# Why don't back holes decrease in mass as you add things?

1. Sep 22, 2015

### Psip

In hawking radiation a black hole decreases in mass and is described by E= mc^2-GMm/r and as r gets closer to zero the energy of the particle that enters becomes negative and takes away from the net energy of the black hole. My question is why does this only apply to these particles that pop out of the vacuum and not every particle that falls into the black hole. I realize though that this would violate conservation of energy if everything that fell in made the energy go down.

2. Sep 22, 2015

### phinds

I don't have a solid answer for you and there are others here who will, but I would give you one piece of information that might help. The whole concept of Hawking Radiation being due to virtual particle-pairs is a pop-science type description which was put forth by Hawking himself because, as he said, he just wasn't able to think of any other way to translate the math into English.

3. Sep 23, 2015

### Demystifier

As you said, that would violate energy conservation, which is the answer to your question. In the case of Hawking radiation the energy is however conserved because the particles are created in pairs, one with positive energy going outside and another with negative energy going inside, so that their total energy is zero.

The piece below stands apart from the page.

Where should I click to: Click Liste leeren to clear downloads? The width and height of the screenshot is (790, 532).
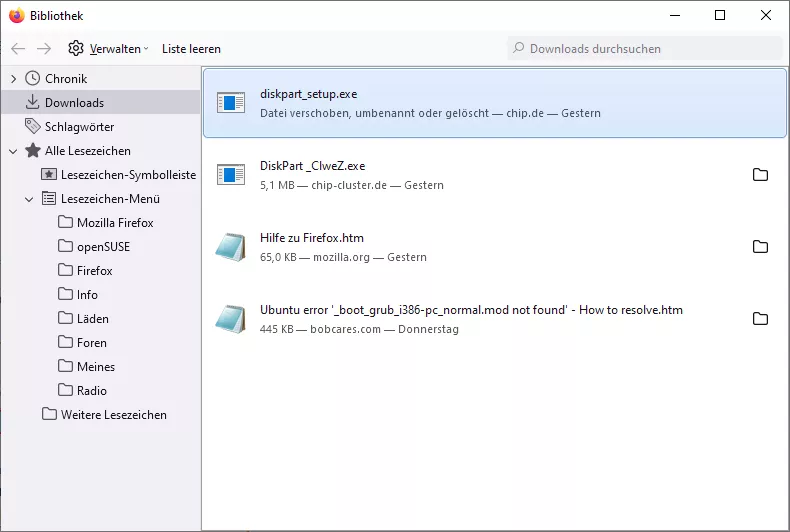(x=191, y=49)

But negativity of energy is not directly related to the fact that mc^2-GMm/r is negative for small r. The origin of negative energies is different.

4. Sep 24, 2015

### Psip

Thanks for the replies. I got an answer from somewhere else and apparently total energy would be E=mc^2-GMm/r+1/2mv^2 so when particles come in from far away they will have positive energy. So things really need to be made on the edge of the event horizon. However, would the star junk near the center of mass right before collapse be able to initially be close enough to still have negative energy?